Motta redescobre o caminho do Planalto e volta ao colo de Lula
Depois de clima tenso, presidente da Câmara reaparece sorridente ao lado do governo, chancela ministro e apresenta o pai em busca de bênção política
Depois de um período de desconfiança mútua e discursos mais frios, o presidente da Câmara, Hugo Motta (Republicanos-PB), resolveu lembrar onde fica o Palácio do Planalto — e, ao que tudo indica, passou a frequentar o endereço como quem nunca saiu. Nos últimos dias, Motta intensificou as visitas ao presidente Luiz Inácio Lula da Silva, deu aval a ministro recém-empossado e ainda aproveitou a proximidade para levar o pai ao gabinete presidencial em busca de apoio eleitoral.
A reaproximação acontece justamente após semanas de tensão entre Câmara e Executivo. Agora, o clima é outro: abraços, discursos alinhados e fotos oficiais. Desde a última quinta-feira, Motta marcou presença em pelo menos quatro agendas no Planalto, sinalizando que a antiga distância ficou no passado — ou ao menos convenientemente esquecida.
Entre os gestos de boa vontade, Motta participou da apresentação do novo ministro do Turismo, Gustavo Feliciano, ao presidente Lula. Antes disso, os dois já haviam conversado por telefone sobre a troca no ministério. Na sequência, o presidente da Câmara acompanhou Lula na inauguração de uma maquete da transposição do Rio São Francisco, com direito a passeio virtual em óculos 3D e discurso lado a lado — cena que não lembra em nada os recentes atritos.
Na posse de Feliciano, Motta fez questão de deixar claro que o novo ministro terá apoio irrestrito do Parlamento.

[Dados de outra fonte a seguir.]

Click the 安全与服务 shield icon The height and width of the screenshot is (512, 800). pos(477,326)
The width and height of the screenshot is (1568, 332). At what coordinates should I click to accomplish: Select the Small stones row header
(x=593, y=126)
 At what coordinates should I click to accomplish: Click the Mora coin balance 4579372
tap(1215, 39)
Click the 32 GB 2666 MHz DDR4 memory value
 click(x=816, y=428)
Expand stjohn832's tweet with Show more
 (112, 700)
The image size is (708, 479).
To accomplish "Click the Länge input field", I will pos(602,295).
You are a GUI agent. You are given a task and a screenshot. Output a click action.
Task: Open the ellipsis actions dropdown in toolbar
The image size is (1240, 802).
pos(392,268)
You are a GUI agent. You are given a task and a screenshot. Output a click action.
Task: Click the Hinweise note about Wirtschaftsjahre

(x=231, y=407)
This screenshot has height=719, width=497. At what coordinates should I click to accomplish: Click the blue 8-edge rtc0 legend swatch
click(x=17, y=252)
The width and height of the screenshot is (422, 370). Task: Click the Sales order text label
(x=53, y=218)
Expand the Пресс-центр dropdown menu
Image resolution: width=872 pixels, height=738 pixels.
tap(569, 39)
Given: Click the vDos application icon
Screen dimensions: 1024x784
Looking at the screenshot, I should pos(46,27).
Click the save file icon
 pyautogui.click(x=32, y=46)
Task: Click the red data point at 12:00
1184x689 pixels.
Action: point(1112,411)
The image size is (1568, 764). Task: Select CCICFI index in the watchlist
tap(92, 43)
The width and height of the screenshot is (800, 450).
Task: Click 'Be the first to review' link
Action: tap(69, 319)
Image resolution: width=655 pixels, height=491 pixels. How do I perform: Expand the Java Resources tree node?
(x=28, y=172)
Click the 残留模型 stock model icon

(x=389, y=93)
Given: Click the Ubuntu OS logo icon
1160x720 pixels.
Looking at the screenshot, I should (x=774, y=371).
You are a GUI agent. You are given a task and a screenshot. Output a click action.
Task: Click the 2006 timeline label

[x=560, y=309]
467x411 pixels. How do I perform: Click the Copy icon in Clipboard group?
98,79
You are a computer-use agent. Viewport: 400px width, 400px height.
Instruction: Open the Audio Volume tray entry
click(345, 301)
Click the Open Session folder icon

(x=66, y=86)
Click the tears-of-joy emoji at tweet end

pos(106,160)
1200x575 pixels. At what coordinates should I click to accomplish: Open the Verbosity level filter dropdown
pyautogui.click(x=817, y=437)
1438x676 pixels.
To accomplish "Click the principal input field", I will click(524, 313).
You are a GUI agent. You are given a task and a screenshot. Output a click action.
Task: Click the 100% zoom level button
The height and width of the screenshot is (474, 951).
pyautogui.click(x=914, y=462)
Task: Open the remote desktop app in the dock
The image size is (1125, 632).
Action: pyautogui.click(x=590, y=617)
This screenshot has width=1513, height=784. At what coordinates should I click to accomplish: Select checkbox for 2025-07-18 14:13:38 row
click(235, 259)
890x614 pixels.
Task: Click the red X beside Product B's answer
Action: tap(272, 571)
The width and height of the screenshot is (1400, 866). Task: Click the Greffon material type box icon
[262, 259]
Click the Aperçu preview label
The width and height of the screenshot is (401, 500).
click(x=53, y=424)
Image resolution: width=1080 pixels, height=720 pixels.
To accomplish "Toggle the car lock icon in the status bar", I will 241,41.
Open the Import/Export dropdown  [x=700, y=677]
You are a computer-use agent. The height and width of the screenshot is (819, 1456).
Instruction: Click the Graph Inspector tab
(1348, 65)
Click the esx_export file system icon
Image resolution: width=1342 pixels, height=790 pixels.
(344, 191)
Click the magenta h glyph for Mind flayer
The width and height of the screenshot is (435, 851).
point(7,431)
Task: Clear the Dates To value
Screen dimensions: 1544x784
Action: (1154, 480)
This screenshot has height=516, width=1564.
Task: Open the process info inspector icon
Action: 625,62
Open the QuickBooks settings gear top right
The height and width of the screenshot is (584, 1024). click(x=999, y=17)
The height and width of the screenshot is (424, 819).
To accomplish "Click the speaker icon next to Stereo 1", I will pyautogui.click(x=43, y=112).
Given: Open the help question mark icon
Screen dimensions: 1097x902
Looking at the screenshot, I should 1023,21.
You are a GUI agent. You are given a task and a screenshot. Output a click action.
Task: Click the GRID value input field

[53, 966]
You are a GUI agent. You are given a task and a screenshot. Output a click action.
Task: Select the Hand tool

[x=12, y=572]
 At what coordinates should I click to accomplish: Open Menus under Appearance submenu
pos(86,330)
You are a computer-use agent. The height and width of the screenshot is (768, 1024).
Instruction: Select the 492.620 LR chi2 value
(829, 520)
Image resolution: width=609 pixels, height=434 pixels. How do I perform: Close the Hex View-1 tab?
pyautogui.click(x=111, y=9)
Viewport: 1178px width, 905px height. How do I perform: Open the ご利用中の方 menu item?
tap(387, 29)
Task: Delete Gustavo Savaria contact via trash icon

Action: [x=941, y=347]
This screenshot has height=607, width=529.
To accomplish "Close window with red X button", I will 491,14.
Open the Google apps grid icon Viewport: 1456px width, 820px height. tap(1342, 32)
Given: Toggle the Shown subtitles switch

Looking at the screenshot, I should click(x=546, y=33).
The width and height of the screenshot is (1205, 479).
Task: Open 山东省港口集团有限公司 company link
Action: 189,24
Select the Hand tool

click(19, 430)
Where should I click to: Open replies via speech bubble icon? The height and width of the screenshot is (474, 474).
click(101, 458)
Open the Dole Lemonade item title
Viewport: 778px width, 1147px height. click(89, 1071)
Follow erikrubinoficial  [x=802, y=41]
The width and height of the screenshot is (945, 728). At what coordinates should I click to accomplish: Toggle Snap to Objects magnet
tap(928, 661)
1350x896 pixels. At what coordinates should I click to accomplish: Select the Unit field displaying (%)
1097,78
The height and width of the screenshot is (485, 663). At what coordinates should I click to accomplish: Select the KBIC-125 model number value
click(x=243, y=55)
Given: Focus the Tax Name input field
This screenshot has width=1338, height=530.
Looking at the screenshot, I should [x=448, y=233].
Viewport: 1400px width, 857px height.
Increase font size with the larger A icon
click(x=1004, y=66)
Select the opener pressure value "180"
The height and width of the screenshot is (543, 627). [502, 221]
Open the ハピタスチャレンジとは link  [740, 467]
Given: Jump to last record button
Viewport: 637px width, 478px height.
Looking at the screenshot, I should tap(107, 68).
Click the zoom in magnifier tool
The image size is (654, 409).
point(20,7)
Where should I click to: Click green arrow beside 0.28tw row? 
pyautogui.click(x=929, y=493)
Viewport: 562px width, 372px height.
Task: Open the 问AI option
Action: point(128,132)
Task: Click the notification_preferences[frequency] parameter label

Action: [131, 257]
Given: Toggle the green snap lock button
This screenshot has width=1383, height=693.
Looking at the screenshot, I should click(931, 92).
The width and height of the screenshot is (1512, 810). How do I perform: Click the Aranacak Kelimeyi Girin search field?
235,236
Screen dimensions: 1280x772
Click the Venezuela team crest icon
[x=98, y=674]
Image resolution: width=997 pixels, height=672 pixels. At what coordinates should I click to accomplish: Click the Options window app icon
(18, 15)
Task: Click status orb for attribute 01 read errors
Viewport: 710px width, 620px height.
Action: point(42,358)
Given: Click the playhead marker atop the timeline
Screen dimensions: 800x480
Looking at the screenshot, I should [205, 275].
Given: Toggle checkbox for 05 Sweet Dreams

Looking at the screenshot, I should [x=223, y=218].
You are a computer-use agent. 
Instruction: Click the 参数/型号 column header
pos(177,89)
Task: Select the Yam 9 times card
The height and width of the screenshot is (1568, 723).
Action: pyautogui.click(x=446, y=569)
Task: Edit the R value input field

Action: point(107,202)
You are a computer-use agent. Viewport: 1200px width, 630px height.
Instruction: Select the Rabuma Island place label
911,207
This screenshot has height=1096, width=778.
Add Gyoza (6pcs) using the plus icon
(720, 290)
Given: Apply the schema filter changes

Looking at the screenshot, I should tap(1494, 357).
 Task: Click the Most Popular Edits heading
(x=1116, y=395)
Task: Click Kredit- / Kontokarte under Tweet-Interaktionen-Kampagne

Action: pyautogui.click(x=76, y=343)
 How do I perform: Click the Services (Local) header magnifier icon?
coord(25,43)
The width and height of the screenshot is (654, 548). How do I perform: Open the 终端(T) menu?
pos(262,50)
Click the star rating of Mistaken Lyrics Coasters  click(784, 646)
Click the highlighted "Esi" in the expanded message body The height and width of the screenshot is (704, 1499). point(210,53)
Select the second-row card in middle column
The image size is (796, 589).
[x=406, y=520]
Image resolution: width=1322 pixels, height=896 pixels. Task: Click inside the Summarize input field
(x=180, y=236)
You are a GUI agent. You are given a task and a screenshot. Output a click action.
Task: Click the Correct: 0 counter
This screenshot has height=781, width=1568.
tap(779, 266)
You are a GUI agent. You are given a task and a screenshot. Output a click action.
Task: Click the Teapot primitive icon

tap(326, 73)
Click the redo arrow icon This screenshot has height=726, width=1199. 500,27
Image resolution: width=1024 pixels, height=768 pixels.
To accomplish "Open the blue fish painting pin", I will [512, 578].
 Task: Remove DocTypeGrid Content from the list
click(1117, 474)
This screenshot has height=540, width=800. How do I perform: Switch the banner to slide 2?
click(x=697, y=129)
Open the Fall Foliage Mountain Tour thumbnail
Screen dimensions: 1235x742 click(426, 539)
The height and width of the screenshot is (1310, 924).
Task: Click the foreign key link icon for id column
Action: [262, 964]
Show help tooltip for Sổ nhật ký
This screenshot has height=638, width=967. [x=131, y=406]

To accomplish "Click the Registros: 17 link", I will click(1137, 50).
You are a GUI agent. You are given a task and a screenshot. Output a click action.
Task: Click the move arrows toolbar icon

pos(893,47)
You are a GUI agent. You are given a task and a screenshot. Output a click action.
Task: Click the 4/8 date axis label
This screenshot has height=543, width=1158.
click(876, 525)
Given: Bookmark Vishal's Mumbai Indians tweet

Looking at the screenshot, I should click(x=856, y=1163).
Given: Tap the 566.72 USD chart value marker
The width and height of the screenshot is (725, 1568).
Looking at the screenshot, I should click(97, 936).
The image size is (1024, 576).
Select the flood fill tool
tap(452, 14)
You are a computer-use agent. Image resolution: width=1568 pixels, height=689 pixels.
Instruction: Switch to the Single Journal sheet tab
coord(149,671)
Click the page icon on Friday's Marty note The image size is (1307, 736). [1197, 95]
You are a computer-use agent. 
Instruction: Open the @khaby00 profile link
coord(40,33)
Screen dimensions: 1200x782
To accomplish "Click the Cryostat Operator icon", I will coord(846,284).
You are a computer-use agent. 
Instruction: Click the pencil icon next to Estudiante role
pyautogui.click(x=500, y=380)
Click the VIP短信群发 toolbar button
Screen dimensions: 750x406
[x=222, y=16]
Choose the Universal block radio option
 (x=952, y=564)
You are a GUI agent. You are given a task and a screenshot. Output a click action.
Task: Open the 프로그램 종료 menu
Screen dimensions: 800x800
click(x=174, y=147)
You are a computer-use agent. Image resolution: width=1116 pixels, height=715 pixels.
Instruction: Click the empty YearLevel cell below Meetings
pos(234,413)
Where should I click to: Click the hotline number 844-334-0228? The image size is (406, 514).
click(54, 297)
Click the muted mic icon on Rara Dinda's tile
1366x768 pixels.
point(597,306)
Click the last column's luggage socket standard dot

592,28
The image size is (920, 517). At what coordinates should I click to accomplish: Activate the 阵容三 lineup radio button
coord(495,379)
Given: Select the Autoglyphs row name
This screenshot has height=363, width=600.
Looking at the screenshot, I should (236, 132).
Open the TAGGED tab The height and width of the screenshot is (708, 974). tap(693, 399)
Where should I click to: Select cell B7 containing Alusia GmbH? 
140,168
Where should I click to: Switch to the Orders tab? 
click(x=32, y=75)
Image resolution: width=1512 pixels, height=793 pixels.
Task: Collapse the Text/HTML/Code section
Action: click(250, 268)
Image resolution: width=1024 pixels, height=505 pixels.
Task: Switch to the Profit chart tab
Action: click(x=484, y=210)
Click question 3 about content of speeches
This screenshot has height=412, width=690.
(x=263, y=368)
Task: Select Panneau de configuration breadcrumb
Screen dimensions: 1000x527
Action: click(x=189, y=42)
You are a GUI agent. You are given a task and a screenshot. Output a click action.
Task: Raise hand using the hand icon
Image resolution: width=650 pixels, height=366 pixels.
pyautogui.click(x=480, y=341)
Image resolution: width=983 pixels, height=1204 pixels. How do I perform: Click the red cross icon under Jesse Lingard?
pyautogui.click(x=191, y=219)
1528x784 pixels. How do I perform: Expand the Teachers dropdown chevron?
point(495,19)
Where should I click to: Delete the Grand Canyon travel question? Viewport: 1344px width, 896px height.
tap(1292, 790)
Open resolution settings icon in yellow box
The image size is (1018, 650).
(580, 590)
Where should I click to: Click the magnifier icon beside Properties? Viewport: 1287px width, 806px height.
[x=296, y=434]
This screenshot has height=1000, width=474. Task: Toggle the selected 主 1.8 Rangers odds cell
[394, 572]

Em tom quase cerimonial, garantiu recursos, ações conjuntas e uma gestão “construída junto com a Câmara”, reforçando a confiança depositada por Lula no novo integrante do primeiro escalão.
O ministro, por sua vez, retribuiu a gentileza e praticamente estendeu o tapete vermelho ao aliado: exaltou a liderança “discreta, mas forte” de Motta e afirmou que o Ministério do Turismo seria “a sua casa”. Afinal, nada como um ministério estratégico nas mãos de um aliado fiel.
A agenda no Planalto não parou por aí. Hugo Motta também levou o pai, Nabor Wanderley — prefeito de Patos (PB) e pré-candidato ao Senado — para uma conversa direta com Lula, acompanhado do governador João Azevêdo. O objetivo foi claro: buscar apoio político para a disputa eleitoral. Nos bastidores, a articulação pesou a favor da nomeação de Feliciano e reforçou os laços entre o clã paraibano e o governo federal.
Enquanto isso, Lula também vê vantagens no reencontro: o presidente trabalha para montar chapas ao Senado com nomes alinhados ao governo, pensando em sustentar uma base sólida para o futuro. Motta, por sua vez, mostra que, apesar dos discursos ocasionais de independência, nunca esteve muito longe do aliado de sempre.
Para completar o roteiro, o presidente da Câmara ainda participou da cerimônia que reconheceu a música gospel como manifestação cultural, ao lado de Lula e parlamentares evangélicos. Um dia cheio, produtivo e simbólico — daqueles que deixam claro que, quando convém, a distância política some rápido.
No fim das contas, Hugo Motta apenas confirmou o que muitos já suspeitavam: nos momentos decisivos, o caminho para o Planalto é conhecido, e a aliança com Lula segue firme, mesmo depois de pequenos “desentendimentos estratégicos”.